Endowing people with powers they never possessed or have lost due to age, or health or medical issues opens an entire frontier for metaverse users, Larson-Green said.

“For people who are blind or can’t hear, we could potentially in the future use these technologies to help them better understand their surroundings using their other senses [to replicate images or sound] to alert someone that there’s something coming behind them,” she said. “It starts with a real-world understanding of objects, content, sound categorization. That’s where we can all work together to define the characteristics of things in the metaverse.”

Auslander also sees AR and the metaverse as aiding in helping people live better lives by keeping them healthy and restoring senses diminished because of disease, accident, age.

“You can envision contextual AI or the ability to prevent disease,” he said.
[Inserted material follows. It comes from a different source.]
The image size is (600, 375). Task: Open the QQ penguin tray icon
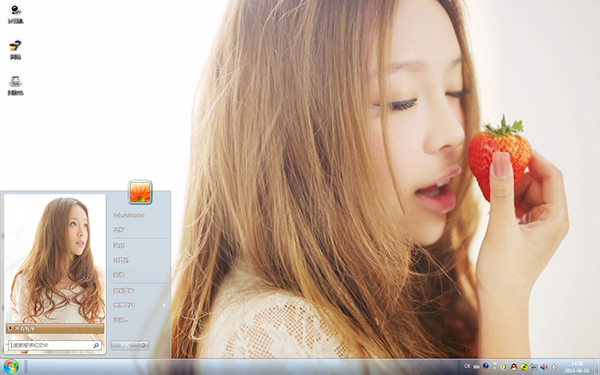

He noted his own denial after being diagnosed with sleep apnea. After measuring his nighttime heart rate and blood oxygen levels, he became convinced he should lose weight to control his condition.

“It would be nice to have glasses that tell me how many calories there are in my meal,” he said. “Of course, I can do that with a phone but that’s unnatural. I see many applications that could be good for health. Even glasses that show if my posture is OK without having to wear other types of sensors. There is a collection of applications people will discover.

Brittan Heller, a fellow at the Atlantic Council, with the Digital Forensics Research Lab, picked up on Auslander’s discussion of neuroscientist David Eagleman’s work to develop devices for sensory substitution. She said that and similar has shown that people process experiences in virtual reality the same way we process the physical world. So, virtual vacations, business meetings, and personal interactions not only seam real; they are real.

Rio Kurokawa, director of IBM Power and head of Metaverse Technology Sales for IBM Japan Ltd., said processing those experiences will heighten human communication.

“We need interaction and community,” he said. “We can stay in the movie theater for two hours, because of the quality of content, but more importantly because we want to stay engaged with the people we like, chatting with them and building relationships. Building community and accessibility is key, onsite or online. We need to integrate ourselves with this new world. After integration, the services which can entertain you and your avatar in a one-stop digital experience will come.

When that occurs, Heller said, “It’s not a virtual reality; to your brain, it’s an actual reality. In that sense, we have a responsibility to the user and consumers to make sure we’re creating a place that embodies the best of humanity.”

The panelists and other impact scalers who will perfect the metaverse and leverage the multiple use cases and experiences it can provide soon will create that embodiment for the greater good. TDK Ventures is optimistic that the metaverse will fulfill even the most grandiose prophesies. That’s why it sponsored this panel and the rest of the DX Week discussions. DX Week demonstrates the company’s commitment to supporting these visionaries.

As Allen said, “Connection and curiosity happen the moment people can see potential.”